Temperatures drop in this layer, going from approximately seven million kelvin closer to the core to 2 million at the purlieus with the convective zone. Density also drops in this layer a hundredfold from 0.25 solar radii to the top of the radiative zone, going from xx g/cm3 closest to the core to just 0.2 g/cm3 at the upper boundary.

Convective Zone:

This is the sun's outer layer, which accounts for everything beyond 70% of the inner solar radius (or from the surface to approx. 200,000 km below). Here, the temperature is lower than in the radiative zone and heavier atoms are not fully ionized. As a result, radiative heat send is less effective, and the density of the plasma is low plenty to allow convective currents to develop.

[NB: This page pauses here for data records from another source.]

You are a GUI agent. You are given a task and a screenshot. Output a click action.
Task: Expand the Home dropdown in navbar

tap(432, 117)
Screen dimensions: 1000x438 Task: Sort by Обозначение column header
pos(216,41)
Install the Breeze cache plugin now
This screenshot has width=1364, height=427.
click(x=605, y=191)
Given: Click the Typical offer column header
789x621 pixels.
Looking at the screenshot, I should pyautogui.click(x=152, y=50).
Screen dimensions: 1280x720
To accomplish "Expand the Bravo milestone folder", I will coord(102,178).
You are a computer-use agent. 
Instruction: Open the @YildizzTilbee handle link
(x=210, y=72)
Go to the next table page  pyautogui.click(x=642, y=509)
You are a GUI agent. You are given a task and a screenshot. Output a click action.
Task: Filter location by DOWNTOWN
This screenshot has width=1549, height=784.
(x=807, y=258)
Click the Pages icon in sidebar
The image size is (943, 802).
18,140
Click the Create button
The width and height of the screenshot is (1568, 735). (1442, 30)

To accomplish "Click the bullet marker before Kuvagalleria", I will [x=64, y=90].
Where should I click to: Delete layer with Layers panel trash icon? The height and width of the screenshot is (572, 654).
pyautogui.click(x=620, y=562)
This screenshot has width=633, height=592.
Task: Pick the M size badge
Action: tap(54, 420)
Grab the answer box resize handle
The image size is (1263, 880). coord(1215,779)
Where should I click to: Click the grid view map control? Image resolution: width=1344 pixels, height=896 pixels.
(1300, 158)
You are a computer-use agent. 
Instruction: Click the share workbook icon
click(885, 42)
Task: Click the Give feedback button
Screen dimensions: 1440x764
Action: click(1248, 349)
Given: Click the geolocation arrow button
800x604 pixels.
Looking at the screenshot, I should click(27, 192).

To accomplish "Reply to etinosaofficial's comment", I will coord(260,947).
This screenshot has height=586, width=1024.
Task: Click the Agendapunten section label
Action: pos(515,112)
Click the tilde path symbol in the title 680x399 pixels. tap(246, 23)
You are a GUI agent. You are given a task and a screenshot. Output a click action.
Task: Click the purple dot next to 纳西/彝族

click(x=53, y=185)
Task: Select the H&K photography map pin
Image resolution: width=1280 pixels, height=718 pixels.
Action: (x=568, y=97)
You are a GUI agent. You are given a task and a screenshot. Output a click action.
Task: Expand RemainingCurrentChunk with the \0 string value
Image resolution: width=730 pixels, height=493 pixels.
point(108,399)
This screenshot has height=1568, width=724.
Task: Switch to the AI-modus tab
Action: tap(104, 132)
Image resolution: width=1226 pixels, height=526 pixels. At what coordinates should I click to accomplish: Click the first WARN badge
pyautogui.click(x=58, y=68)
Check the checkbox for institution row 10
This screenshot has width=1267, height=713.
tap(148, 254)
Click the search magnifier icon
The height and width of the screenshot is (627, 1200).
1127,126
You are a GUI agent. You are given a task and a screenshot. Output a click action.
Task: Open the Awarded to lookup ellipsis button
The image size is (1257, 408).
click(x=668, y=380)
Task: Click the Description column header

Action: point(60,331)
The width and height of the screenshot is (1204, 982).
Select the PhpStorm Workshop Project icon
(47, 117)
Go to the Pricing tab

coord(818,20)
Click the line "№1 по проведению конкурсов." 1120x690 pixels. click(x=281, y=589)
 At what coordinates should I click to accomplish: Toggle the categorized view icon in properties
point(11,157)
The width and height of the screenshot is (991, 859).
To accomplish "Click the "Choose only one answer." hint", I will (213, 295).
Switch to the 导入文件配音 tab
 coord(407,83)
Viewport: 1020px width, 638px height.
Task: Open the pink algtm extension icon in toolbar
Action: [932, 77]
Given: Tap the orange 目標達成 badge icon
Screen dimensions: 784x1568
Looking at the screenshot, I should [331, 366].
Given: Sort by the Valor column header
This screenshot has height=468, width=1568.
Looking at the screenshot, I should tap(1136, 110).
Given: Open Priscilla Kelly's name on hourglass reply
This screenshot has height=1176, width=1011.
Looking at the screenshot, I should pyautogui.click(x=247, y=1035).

Considering of this, rising thermal cells bear the majority of the heat outward to the lord's day's photosphere. Once these cells rise to simply below the photospheric surface, their material cools, causing their density increases. This forces them to sink to the base of operations of the convection zone once more – where they choice up more heat and the convective cycle continues.

At the surface of the sun, the temperature drops to about v,700 K. The turbulent convection of this layer of the lord's day is also what causes an consequence that produces magnetic north and due south poles all over the surface of the dominicus.

How does the sun produce energy?
Illustration of the structure of the Dominicus and a red giant star, showing their convective zones. Credit: ESO

It is also on this layer that sunspots occur, which appear equally dark patches compared to the surrounding region. These spots stand for to concentrations in the magnetic flux field that inhibit convection and cause regions on the surface to drop in temperature to compared to the surrounding material.

Photosphere:

Lastly, there is the photosphere, the visible surface of the sun. Information technology is here that the sunlight and heat that are radiated and convected to the surface propagate out into infinite. Temperatures in the layer range between 4,500 and 6,000 Grand (four,230 – five,730 °C; 7646 – 10346 °F). Considering the upper part of the photosphere is cooler than the lower part, an image of the sun appears brighter in the center than on the border or limb of the solar disk, in a miracle known as limb darkening.

The photosphere is tens to hundreds of kilometers thick, and is also the region of the dominicus where information technology becomes opaque to visible light. The reasons for this is because of the decreasing amount of negatively charged Hydrogen ions (H–), which absorb visible light hands. Conversely, the visible lite we come across is produced every bit electrons react with hydrogen atoms to produce H– ions.

How does the sun produce energy?
The Photosphere of the Sun, where visible sunlight and heat are sent into infinite. Credit: NASA/SDO/AIA

The energy emitted from the photosphere and so propagates through infinite and reaches Globe'south atmosphere and the other planets of the solar organisation. Here on Globe, the upper layer of the atmosphere (the ozone layer) filters much of the sun's ultra-violet (UV) radiation, but passes some onto the surface. The energy that received is then absorbed by the World'southward air and crust, heating our planet and providing organisms with a source of free energy.

The sun is at the center of biological and chemical processes here on Earth. Without information technology, the life cycle of plants and animals would end, the circadian rhythms of all terrestrial creatures would exist disrupted; and in time, all life on Earth would finish to exist. The sun's importance has been recognized since prehistoric times, with many cultures viewing it equally a deity (by and large, equally the main deity in their pantheons).

Just it is only in the past few centuries that the processes that power the sun accept come up to be understood. Cheers to ongoing research by physicists, astronomers and biologists, we are now able to grasp how the sun goes most producing free energy, and how it passes that on to our solar organisation. The written report of the known universe, with its diversity of star systems and exoplanets – has also helped usa to describe comparisons with other types of stars.